## Work instructions:
Character for character, transcribe the entries below, minus the images.

Saved data entries
□ □ □ □ □
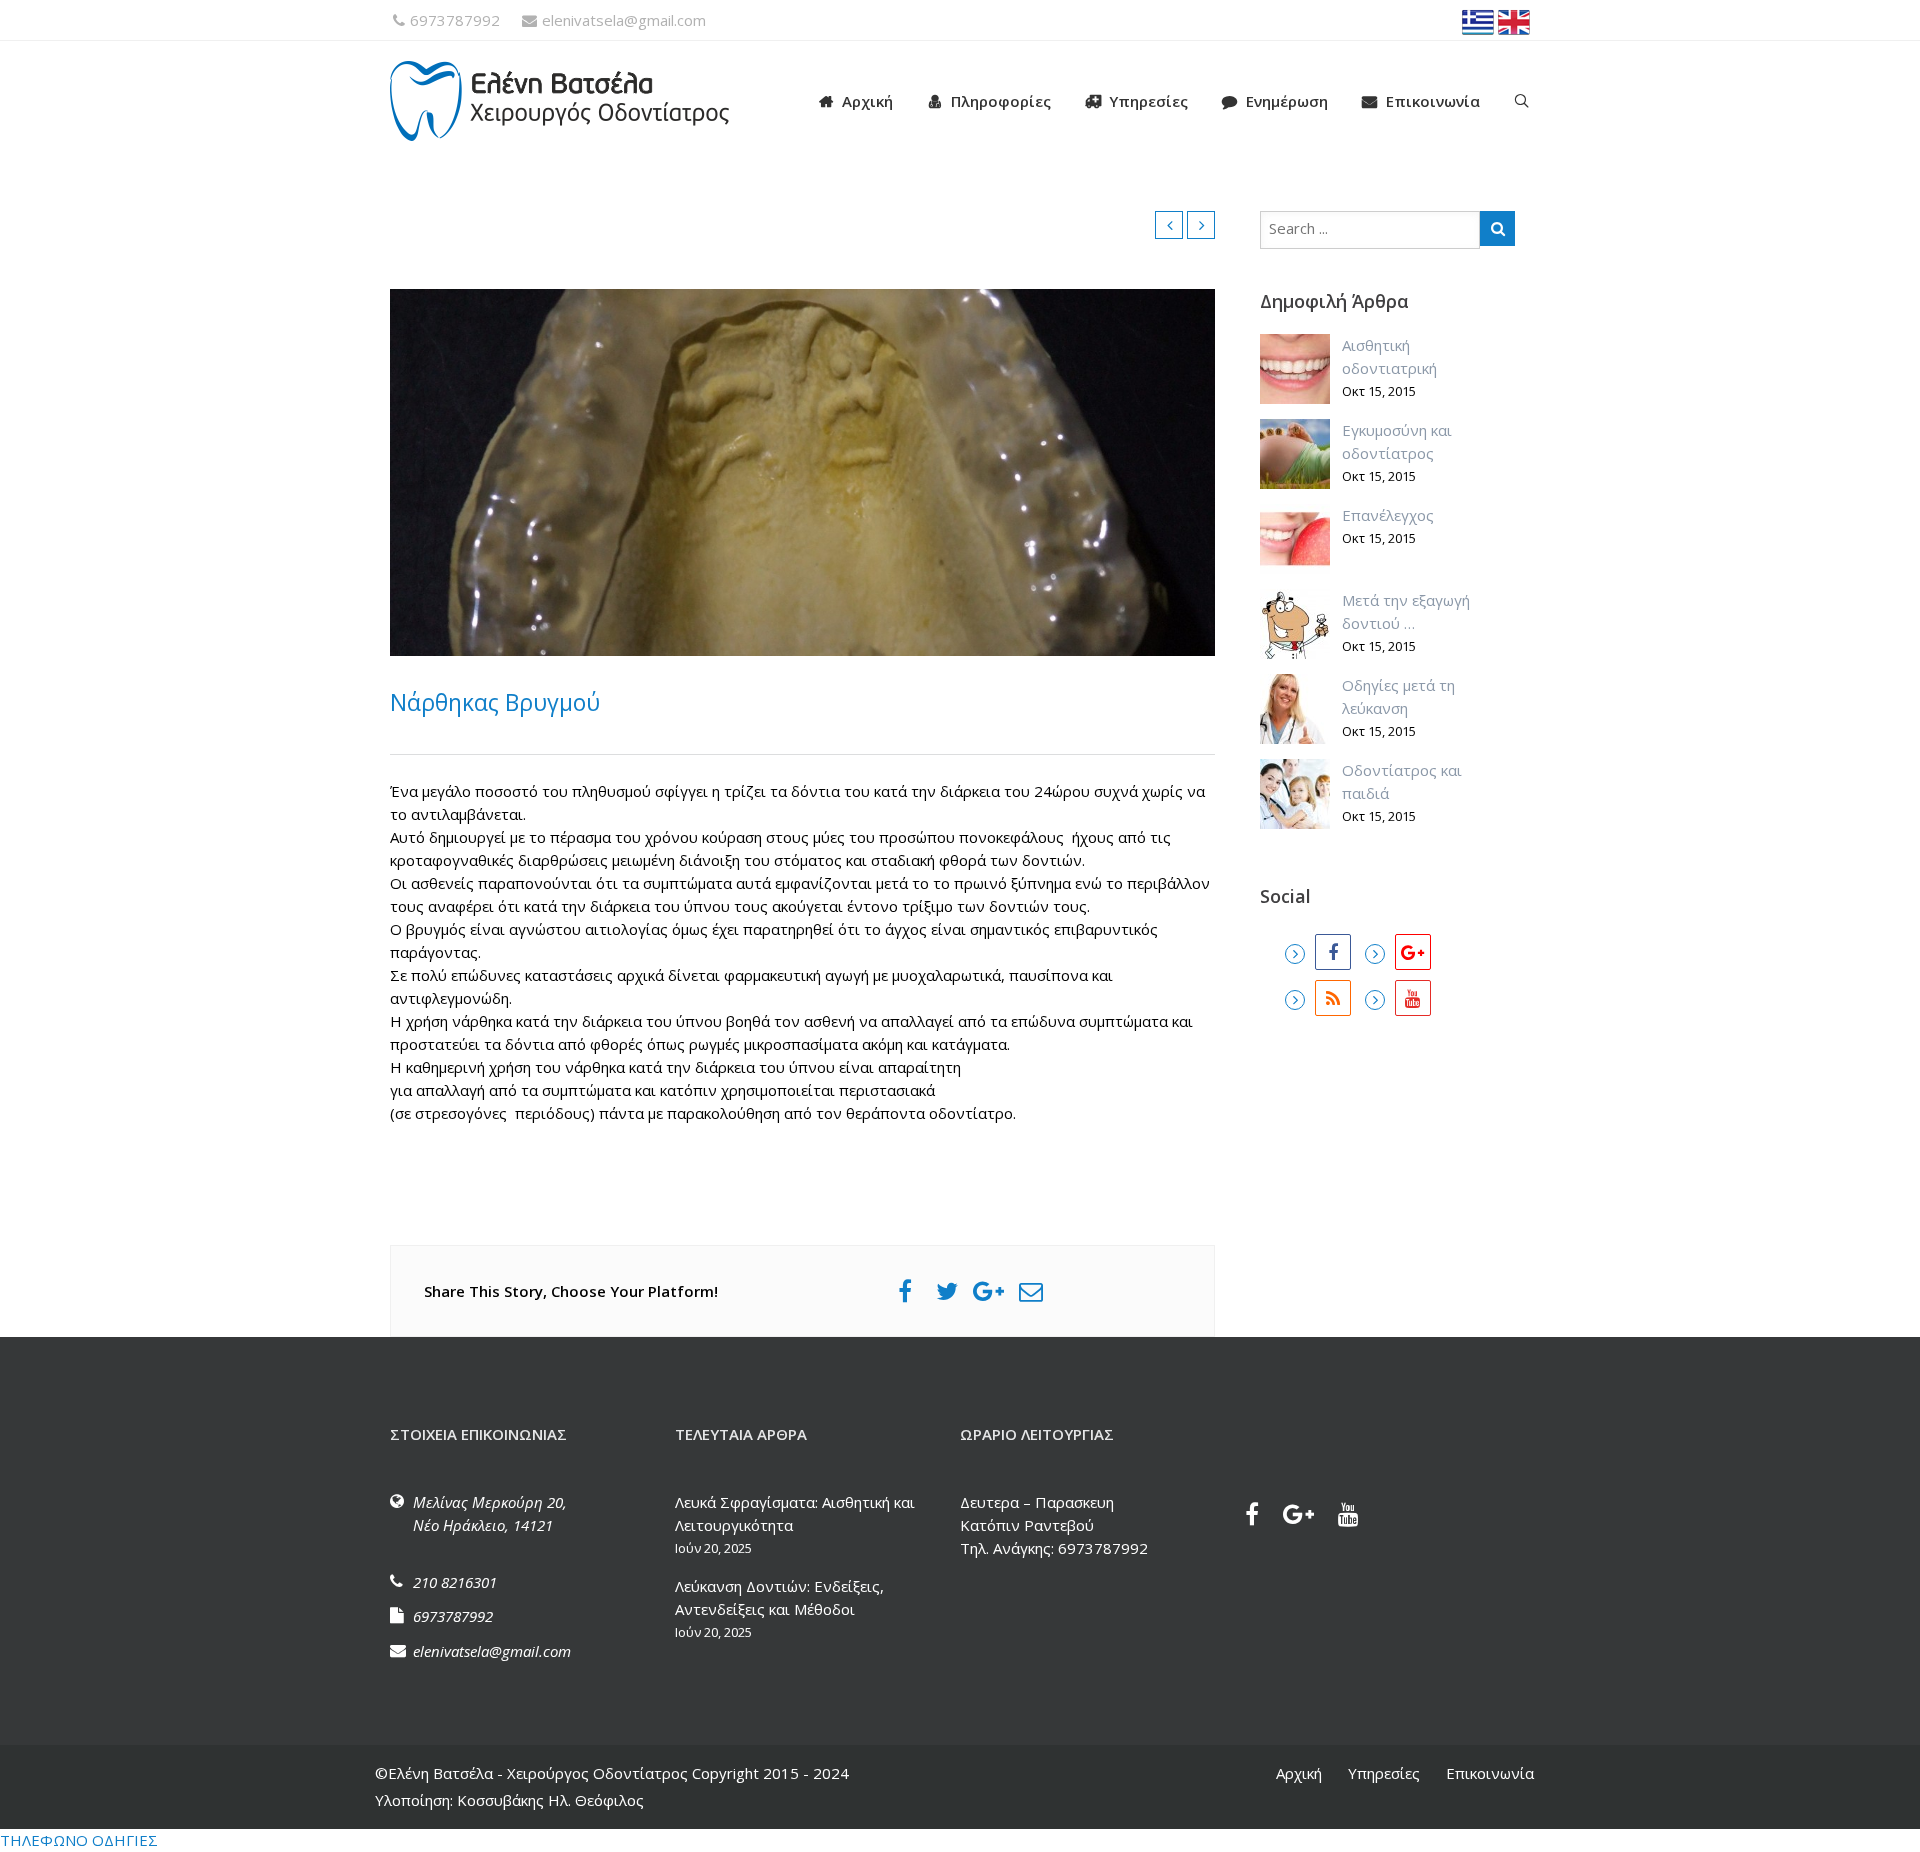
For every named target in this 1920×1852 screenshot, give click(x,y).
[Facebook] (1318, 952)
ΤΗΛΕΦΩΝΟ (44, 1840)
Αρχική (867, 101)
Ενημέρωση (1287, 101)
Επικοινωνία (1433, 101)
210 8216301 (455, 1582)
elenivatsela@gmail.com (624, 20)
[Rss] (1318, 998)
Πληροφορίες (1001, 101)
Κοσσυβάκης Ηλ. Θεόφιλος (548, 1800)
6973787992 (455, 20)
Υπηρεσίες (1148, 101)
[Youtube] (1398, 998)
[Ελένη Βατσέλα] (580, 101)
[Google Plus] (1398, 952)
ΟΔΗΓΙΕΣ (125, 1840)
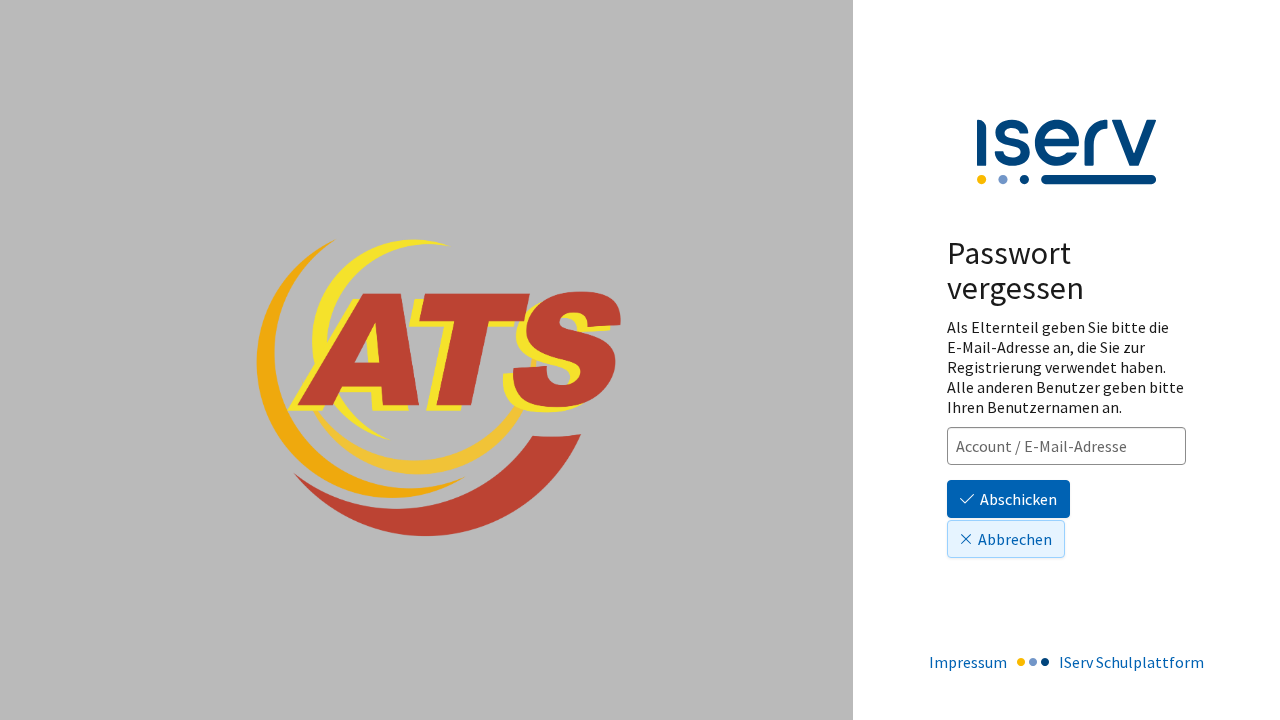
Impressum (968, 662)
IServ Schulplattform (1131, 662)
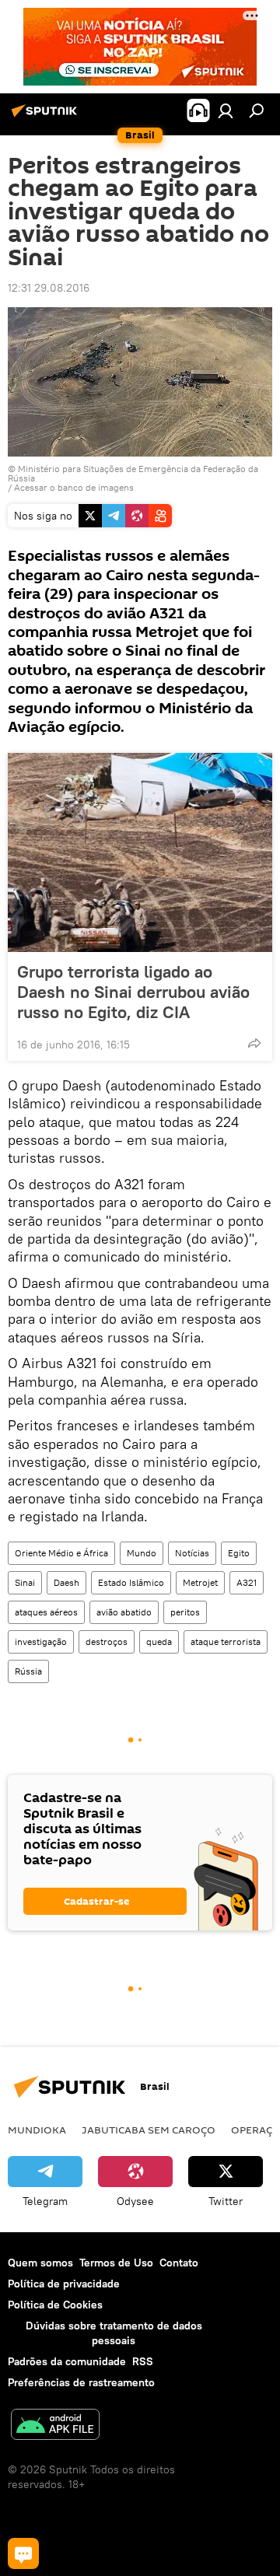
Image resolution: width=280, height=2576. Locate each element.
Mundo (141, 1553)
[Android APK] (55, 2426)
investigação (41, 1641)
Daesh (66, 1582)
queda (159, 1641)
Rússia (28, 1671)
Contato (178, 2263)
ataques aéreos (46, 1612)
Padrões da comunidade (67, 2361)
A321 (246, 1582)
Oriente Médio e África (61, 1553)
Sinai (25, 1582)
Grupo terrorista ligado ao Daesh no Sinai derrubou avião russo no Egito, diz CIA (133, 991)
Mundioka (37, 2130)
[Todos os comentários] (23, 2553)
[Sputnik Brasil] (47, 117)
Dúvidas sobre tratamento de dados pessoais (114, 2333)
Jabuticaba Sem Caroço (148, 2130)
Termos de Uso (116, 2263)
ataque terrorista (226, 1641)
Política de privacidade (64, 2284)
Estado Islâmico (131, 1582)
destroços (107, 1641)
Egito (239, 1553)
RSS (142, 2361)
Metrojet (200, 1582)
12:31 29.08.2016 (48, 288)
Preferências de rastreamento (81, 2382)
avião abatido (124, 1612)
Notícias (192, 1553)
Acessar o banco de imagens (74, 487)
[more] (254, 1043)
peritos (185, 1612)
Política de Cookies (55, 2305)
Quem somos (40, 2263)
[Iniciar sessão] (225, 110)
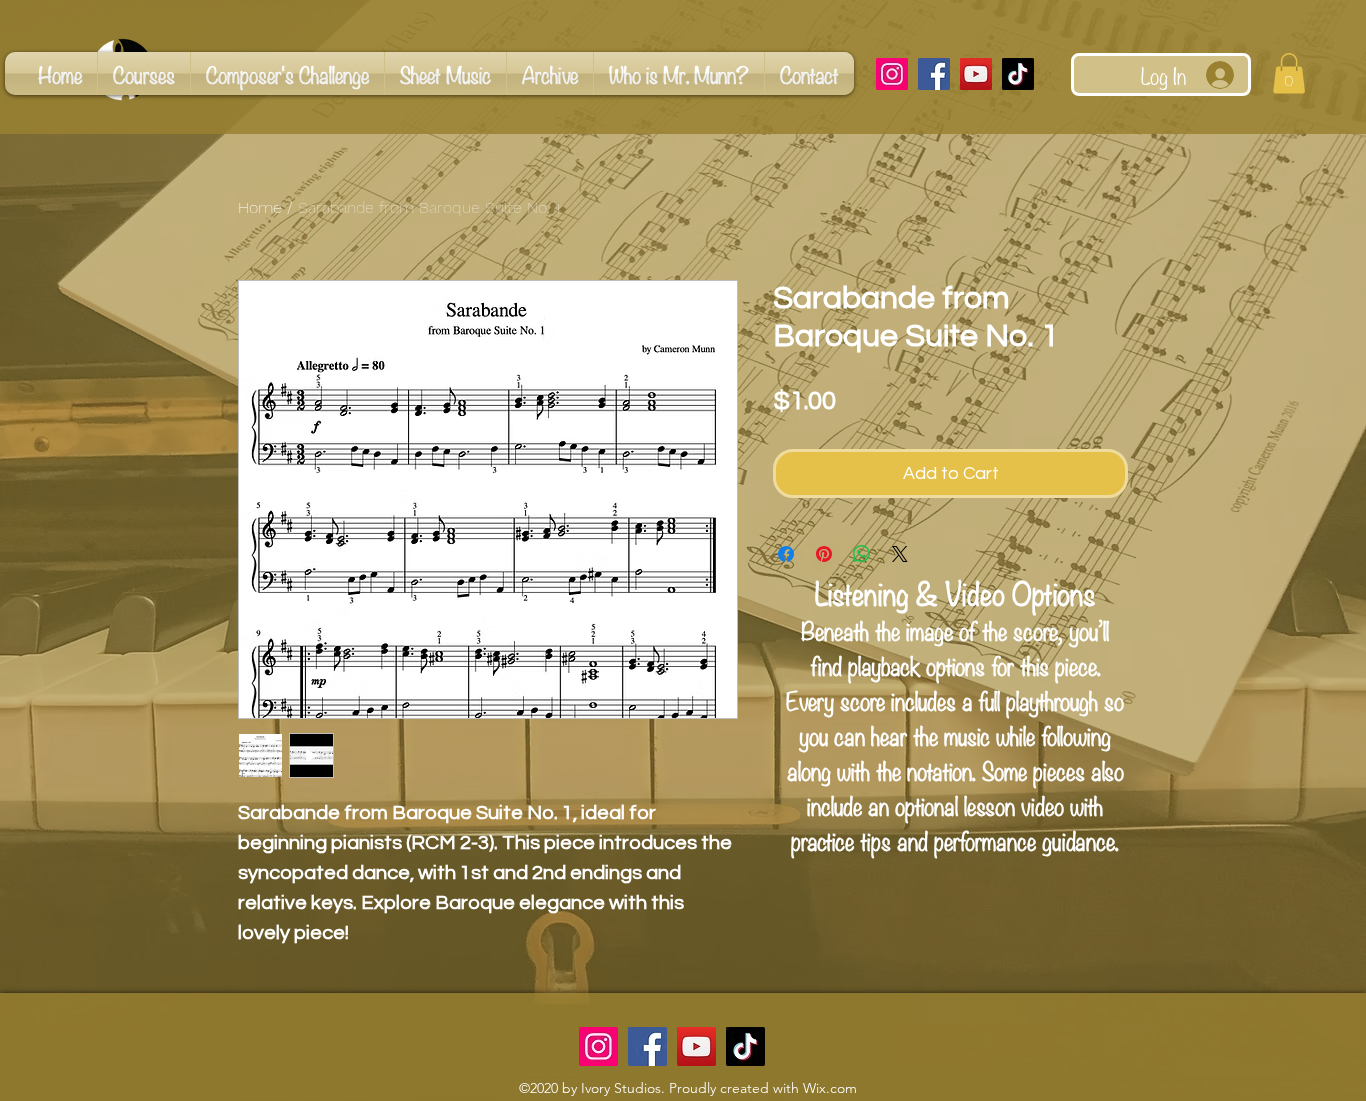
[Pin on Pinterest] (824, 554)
□ □ □ □ □
## Solved exercise:
For every named target in this 1920×1852 screenshot, give click(x,y).
[Facebook] (1318, 952)
ΤΗΛΕΦΩΝΟ (44, 1840)
Αρχική (867, 101)
Ενημέρωση (1287, 101)
Επικοινωνία (1433, 101)
210 8216301 (455, 1582)
elenivatsela@gmail.com (624, 20)
[Rss] (1318, 998)
Πληροφορίες (1001, 101)
Κοσσυβάκης Ηλ. Θεόφιλος (548, 1800)
6973787992 (455, 20)
Υπηρεσίες (1148, 101)
[Youtube] (1398, 998)
[Ελένη Βατσέλα] (580, 101)
[Google Plus] (1398, 952)
ΟΔΗΓΙΕΣ (125, 1840)
Impressum (968, 662)
IServ Schulplattform (1131, 662)
Image resolution: width=280, height=2576. Locate each element.
Mundo (141, 1553)
[Android APK] (55, 2426)
investigação (41, 1641)
Daesh (66, 1582)
queda (159, 1641)
Rússia (28, 1671)
Contato (178, 2263)
ataques aéreos (46, 1612)
Padrões da comunidade (67, 2361)
A321 (246, 1582)
Oriente Médio e África (61, 1553)
Sinai (25, 1582)
Grupo terrorista ligado ao Daesh no Sinai derrubou avião russo no Egito, diz CIA (133, 991)
Mundioka (37, 2130)
[Todos os comentários] (23, 2553)
[Sputnik Brasil] (47, 117)
Dúvidas sobre tratamento de dados pessoais (114, 2333)
Jabuticaba Sem Caroço (148, 2130)
Termos de Uso (116, 2263)
ataque terrorista (226, 1641)
Política de privacidade (64, 2284)
Estado Islâmico (131, 1582)
destroços (107, 1641)
Egito (239, 1553)
RSS (142, 2361)
Metrojet (200, 1582)
12:31 29.08.2016 (48, 288)
Preferências de rastreamento (81, 2382)
avião abatido (124, 1612)
Notícias (192, 1553)
Acessar o banco de imagens (74, 487)
[more] (254, 1043)
peritos (185, 1612)
Política de Cookies (55, 2305)
Quem somos (40, 2263)
[Iniciar sessão] (225, 110)
[Pin on Pinterest] (824, 554)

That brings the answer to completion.